> PROVIDED RECORDS
►

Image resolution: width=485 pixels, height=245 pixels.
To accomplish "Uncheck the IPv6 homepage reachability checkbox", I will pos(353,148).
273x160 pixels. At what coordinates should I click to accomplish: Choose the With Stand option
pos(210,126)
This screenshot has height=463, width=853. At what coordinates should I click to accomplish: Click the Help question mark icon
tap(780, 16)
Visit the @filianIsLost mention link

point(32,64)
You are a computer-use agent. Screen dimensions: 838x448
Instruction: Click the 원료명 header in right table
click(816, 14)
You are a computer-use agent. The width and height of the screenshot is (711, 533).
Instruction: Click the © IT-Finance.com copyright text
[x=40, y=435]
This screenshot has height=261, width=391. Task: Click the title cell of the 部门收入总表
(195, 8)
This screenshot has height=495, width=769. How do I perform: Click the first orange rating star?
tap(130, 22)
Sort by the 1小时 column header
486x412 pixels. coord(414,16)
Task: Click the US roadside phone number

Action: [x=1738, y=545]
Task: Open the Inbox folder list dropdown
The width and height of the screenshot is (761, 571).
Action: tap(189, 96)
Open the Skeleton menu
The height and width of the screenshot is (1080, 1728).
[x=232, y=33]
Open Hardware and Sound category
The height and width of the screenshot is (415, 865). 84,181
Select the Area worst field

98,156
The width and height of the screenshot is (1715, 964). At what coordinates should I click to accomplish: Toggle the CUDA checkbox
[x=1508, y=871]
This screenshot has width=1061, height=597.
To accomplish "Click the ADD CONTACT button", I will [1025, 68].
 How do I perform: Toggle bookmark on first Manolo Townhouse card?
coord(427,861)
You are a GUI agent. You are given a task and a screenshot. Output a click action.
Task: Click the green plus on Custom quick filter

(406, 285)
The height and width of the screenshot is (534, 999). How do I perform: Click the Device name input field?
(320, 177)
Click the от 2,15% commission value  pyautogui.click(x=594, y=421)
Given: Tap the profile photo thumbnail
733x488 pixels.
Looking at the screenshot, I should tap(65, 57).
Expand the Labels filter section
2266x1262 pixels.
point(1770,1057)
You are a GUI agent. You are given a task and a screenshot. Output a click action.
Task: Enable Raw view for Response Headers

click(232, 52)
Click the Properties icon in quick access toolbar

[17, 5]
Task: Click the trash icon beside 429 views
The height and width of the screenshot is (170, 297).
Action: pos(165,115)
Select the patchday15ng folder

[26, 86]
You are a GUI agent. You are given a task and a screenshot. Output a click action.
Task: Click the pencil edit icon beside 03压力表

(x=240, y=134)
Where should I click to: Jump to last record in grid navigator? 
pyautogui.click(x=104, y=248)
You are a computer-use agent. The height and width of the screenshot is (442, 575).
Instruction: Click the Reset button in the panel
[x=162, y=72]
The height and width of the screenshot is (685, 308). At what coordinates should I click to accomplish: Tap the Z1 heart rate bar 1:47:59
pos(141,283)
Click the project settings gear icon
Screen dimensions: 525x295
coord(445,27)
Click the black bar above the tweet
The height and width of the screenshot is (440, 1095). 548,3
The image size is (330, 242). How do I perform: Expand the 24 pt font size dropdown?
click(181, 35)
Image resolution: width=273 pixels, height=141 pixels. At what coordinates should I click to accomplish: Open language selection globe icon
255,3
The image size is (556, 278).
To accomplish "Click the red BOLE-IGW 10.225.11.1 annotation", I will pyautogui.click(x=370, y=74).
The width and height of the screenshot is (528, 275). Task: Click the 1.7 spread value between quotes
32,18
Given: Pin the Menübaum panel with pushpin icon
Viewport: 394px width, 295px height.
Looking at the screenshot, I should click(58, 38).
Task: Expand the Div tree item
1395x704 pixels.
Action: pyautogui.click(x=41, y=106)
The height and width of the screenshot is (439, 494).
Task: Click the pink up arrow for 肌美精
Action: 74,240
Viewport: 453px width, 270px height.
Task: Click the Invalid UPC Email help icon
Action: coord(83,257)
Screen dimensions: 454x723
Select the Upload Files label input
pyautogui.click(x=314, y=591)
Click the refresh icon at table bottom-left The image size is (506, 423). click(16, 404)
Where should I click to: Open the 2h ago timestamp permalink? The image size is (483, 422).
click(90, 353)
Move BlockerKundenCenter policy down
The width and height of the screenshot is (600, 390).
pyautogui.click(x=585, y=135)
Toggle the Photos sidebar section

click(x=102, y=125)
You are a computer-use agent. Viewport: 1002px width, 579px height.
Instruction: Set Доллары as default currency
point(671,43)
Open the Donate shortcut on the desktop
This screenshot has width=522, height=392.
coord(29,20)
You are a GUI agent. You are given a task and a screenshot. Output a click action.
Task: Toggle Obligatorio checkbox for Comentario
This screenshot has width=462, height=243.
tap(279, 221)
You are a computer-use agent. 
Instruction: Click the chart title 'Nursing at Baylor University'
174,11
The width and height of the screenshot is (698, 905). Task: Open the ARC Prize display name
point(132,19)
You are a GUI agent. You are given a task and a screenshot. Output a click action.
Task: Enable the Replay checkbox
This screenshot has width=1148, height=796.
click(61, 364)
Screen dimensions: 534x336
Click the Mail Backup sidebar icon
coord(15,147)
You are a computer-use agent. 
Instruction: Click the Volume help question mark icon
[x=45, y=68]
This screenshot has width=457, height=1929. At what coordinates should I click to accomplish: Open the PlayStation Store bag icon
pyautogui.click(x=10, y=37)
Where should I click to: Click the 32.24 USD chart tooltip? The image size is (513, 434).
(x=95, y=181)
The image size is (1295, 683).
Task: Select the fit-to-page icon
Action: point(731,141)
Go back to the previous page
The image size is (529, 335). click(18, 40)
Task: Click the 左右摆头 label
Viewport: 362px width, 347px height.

◄

> TASK TO CARRY OUT
Reproduce every line of the data above without any changes.

> RESPONSE TO THIS EXERCISE
Image resolution: width=485 pixels, height=245 pixels.
To accomplish "Uncheck the IPv6 homepage reachability checkbox", I will pos(353,148).
273x160 pixels. At what coordinates should I click to accomplish: Choose the With Stand option
pos(210,126)
This screenshot has height=463, width=853. At what coordinates should I click to accomplish: Click the Help question mark icon
tap(780, 16)
Visit the @filianIsLost mention link

point(32,64)
You are a computer-use agent. Screen dimensions: 838x448
Instruction: Click the 원료명 header in right table
click(816, 14)
You are a computer-use agent. The width and height of the screenshot is (711, 533).
Instruction: Click the © IT-Finance.com copyright text
[x=40, y=435]
This screenshot has height=261, width=391. Task: Click the title cell of the 部门收入总表
(195, 8)
This screenshot has height=495, width=769. How do I perform: Click the first orange rating star?
tap(130, 22)
Sort by the 1小时 column header
486x412 pixels. coord(414,16)
Task: Click the US roadside phone number

Action: [x=1738, y=545]
Task: Open the Inbox folder list dropdown
The width and height of the screenshot is (761, 571).
Action: tap(189, 96)
Open the Skeleton menu
The height and width of the screenshot is (1080, 1728).
[x=232, y=33]
Open Hardware and Sound category
The height and width of the screenshot is (415, 865). 84,181
Select the Area worst field

98,156
The width and height of the screenshot is (1715, 964). At what coordinates should I click to accomplish: Toggle the CUDA checkbox
[x=1508, y=871]
This screenshot has width=1061, height=597.
To accomplish "Click the ADD CONTACT button", I will [1025, 68].
 How do I perform: Toggle bookmark on first Manolo Townhouse card?
coord(427,861)
You are a GUI agent. You are given a task and a screenshot. Output a click action.
Task: Click the green plus on Custom quick filter

(406, 285)
The height and width of the screenshot is (534, 999). How do I perform: Click the Device name input field?
(320, 177)
Click the от 2,15% commission value  pyautogui.click(x=594, y=421)
Given: Tap the profile photo thumbnail
733x488 pixels.
Looking at the screenshot, I should tap(65, 57).
Expand the Labels filter section
2266x1262 pixels.
point(1770,1057)
You are a GUI agent. You are given a task and a screenshot. Output a click action.
Task: Enable Raw view for Response Headers

click(232, 52)
Click the Properties icon in quick access toolbar

[17, 5]
Task: Click the trash icon beside 429 views
The height and width of the screenshot is (170, 297).
Action: pos(165,115)
Select the patchday15ng folder

[26, 86]
You are a GUI agent. You are given a task and a screenshot. Output a click action.
Task: Click the pencil edit icon beside 03压力表

(x=240, y=134)
Where should I click to: Jump to last record in grid navigator? 
pyautogui.click(x=104, y=248)
You are a computer-use agent. The height and width of the screenshot is (442, 575).
Instruction: Click the Reset button in the panel
[x=162, y=72]
The height and width of the screenshot is (685, 308). At what coordinates should I click to accomplish: Tap the Z1 heart rate bar 1:47:59
pos(141,283)
Click the project settings gear icon
Screen dimensions: 525x295
coord(445,27)
Click the black bar above the tweet
The height and width of the screenshot is (440, 1095). 548,3
The image size is (330, 242). How do I perform: Expand the 24 pt font size dropdown?
click(181, 35)
Image resolution: width=273 pixels, height=141 pixels. At what coordinates should I click to accomplish: Open language selection globe icon
255,3
The image size is (556, 278).
To accomplish "Click the red BOLE-IGW 10.225.11.1 annotation", I will pyautogui.click(x=370, y=74).
The width and height of the screenshot is (528, 275). Task: Click the 1.7 spread value between quotes
32,18
Given: Pin the Menübaum panel with pushpin icon
Viewport: 394px width, 295px height.
Looking at the screenshot, I should click(58, 38).
Task: Expand the Div tree item
1395x704 pixels.
Action: pyautogui.click(x=41, y=106)
The height and width of the screenshot is (439, 494).
Task: Click the pink up arrow for 肌美精
Action: 74,240
Viewport: 453px width, 270px height.
Task: Click the Invalid UPC Email help icon
Action: coord(83,257)
Screen dimensions: 454x723
Select the Upload Files label input
pyautogui.click(x=314, y=591)
Click the refresh icon at table bottom-left The image size is (506, 423). click(16, 404)
Where should I click to: Open the 2h ago timestamp permalink? The image size is (483, 422).
click(90, 353)
Move BlockerKundenCenter policy down
The width and height of the screenshot is (600, 390).
pyautogui.click(x=585, y=135)
Toggle the Photos sidebar section

click(x=102, y=125)
You are a computer-use agent. Viewport: 1002px width, 579px height.
Instruction: Set Доллары as default currency
point(671,43)
Open the Donate shortcut on the desktop
This screenshot has width=522, height=392.
coord(29,20)
You are a GUI agent. You are given a task and a screenshot. Output a click action.
Task: Toggle Obligatorio checkbox for Comentario
This screenshot has width=462, height=243.
tap(279, 221)
You are a computer-use agent. 
Instruction: Click the chart title 'Nursing at Baylor University'
174,11
The width and height of the screenshot is (698, 905). Task: Open the ARC Prize display name
point(132,19)
You are a GUI agent. You are given a task and a screenshot. Output a click action.
Task: Enable the Replay checkbox
This screenshot has width=1148, height=796.
click(61, 364)
Screen dimensions: 534x336
Click the Mail Backup sidebar icon
coord(15,147)
You are a computer-use agent. 
Instruction: Click the Volume help question mark icon
[x=45, y=68]
This screenshot has width=457, height=1929. At what coordinates should I click to accomplish: Open the PlayStation Store bag icon
pyautogui.click(x=10, y=37)
Where should I click to: Click the 32.24 USD chart tooltip? The image size is (513, 434).
(x=95, y=181)
The image size is (1295, 683).
Task: Select the fit-to-page icon
Action: point(731,141)
Go back to the previous page
The image size is (529, 335). click(18, 40)
Task: Click the 左右摆头 label
Viewport: 362px width, 347px height.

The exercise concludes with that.